Sunday, February 7, 2010

More on Don't Ask, Don't Tell

Frank Rich has a column today on the new movement on Don't Ask, Don't Tell, noticing that the right wing types have been surprisingly quiet.

To a degree unimaginable as recently as 2004 — when Karl Rove and George W. Bush ran a national campaign exploiting fear of gay people — there is now little political advantage to spewing homophobia. Indeed, anti-gay animus is far more likely to repel voters than attract them. This equation was visibly eating at Orrin Hatch, the Republican senator from Utah, as he vamped nervously with Andrea Mitchell of MSNBC last week, trying to duck any discernible stand on Mullen’s testimony. On only one point was he crystal clear: “I just plain do not believe in prejudice of any kind.”
I sincerely hope this is the case.  But it is hard to believe such an enlightened public exists, given the Tea Party fever of this weekend.  Of course, the TP types are a minority, but as we have seen in the Senate, it is relatively easy for minorities to block progress.

Anyway, it was notable that Colin Powell changed his mind, despite being a major contributor to the regrettable status quo.  He presented a major challenge to civil-military relations back in the Clinton Administration by being the face of opposition to gays in the military.  Now, circumstances have apparently changed for him as well. [Ironically, the NYT has a piece on movies where the hero is a rebel (Avatar, District 9), turning his back on his friends--is this Powell's role now?]
McCain aside, the most common last-ditch argument for preserving “don’t ask” heard last week, largely from Southern senators, is to protect “troop morale and cohesion.” Every known study says this argument is a canard, as do the real-life examples of the many armies with openly gay troops, including those of Canada, Britain and Israel.

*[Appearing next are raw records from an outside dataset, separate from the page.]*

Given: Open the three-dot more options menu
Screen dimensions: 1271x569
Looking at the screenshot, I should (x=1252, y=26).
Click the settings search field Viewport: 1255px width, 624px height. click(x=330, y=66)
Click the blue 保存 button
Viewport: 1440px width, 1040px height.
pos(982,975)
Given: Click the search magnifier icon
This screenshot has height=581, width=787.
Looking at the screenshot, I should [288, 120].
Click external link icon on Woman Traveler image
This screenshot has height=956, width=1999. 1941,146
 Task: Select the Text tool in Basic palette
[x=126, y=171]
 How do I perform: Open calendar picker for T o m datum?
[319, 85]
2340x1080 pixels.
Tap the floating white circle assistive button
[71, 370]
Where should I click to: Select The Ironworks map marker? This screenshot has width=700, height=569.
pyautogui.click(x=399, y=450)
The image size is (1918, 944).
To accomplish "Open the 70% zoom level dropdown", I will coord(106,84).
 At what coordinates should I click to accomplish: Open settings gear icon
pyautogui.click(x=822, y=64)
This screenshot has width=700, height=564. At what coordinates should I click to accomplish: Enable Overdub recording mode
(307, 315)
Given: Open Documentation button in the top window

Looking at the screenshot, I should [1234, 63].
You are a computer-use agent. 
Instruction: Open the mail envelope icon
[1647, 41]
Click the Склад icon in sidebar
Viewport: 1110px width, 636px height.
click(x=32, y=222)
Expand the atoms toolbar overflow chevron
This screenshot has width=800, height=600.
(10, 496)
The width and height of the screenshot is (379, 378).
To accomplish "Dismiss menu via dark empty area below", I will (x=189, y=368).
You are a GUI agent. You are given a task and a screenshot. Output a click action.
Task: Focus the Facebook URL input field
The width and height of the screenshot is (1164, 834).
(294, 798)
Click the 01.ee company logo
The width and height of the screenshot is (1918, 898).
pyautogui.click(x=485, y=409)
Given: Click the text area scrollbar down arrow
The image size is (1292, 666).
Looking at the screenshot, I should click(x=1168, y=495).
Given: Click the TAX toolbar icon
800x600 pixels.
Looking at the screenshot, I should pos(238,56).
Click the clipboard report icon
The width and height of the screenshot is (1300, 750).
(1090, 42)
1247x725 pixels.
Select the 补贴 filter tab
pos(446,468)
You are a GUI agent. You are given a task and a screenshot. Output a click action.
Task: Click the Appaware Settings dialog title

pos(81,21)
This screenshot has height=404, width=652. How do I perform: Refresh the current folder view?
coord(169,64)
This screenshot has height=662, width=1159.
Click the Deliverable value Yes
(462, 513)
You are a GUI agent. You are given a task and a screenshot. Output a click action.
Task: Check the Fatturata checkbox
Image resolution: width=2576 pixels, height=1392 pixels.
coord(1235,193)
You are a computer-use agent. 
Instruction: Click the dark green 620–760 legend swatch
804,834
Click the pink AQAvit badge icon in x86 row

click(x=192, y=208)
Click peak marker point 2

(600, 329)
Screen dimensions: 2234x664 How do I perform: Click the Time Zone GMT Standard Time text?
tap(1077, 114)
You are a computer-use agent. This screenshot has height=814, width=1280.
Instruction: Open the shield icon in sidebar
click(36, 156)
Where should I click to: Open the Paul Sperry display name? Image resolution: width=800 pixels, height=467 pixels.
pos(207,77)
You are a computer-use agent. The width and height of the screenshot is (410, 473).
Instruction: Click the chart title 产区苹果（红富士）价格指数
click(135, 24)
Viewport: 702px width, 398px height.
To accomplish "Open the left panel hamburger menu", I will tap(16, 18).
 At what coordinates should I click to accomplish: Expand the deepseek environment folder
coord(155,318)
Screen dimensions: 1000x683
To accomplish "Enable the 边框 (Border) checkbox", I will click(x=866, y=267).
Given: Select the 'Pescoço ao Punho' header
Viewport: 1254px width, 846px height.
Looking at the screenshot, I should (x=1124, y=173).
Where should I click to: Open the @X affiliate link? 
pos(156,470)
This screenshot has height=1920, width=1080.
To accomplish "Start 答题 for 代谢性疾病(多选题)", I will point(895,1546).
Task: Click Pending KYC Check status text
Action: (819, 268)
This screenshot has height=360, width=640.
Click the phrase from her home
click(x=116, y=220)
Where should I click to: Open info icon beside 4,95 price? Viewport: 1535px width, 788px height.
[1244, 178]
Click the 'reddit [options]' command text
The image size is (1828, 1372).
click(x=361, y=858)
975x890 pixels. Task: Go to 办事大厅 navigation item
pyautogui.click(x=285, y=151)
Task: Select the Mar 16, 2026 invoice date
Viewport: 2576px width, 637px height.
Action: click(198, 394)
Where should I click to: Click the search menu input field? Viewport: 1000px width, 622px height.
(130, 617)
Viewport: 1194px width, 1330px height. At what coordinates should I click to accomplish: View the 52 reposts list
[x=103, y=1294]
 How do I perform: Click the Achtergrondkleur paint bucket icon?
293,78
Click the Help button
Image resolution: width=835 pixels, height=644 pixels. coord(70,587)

But the argument does carry a telling historical pedigree. When Harry Truman ordered the racial integration of the American military in 1948, Congressional opponents (then mainly Southern Democrats) embraced an antediluvian Army prediction from 1940 stating that such a change would threaten national defense by producing “situations destructive to morale.” History will sweep this bogus argument away now as it did then.
Despite the existence of homophobia in the ranks (not too mention the Christian fundamentalism that seems to predominate in the US Air Force), the kids of today in the military are pretty hip:
I can tell you with certainty that if the ban were lifted tomorrow -- no year of preparation -- life would go on exactly as it did before....Life would go on. Mostly what I heard after Admiral Mullen's declaration was, "it's about time." There is no question if the military is ready -- the military is waiting.

And this is from a submariner--the case usually cite for close quarters making for gay un-friendly environments.

Back to Frank Rich:
But there can be no doubt that Mike Mullen’s powerful act of conscience last week, just as we marked the 50th anniversary of the Greensboro, N.C., lunch counter sit-in, pushed history forward. The revealing silence that followed from so many of the usual suspects was pretty golden too.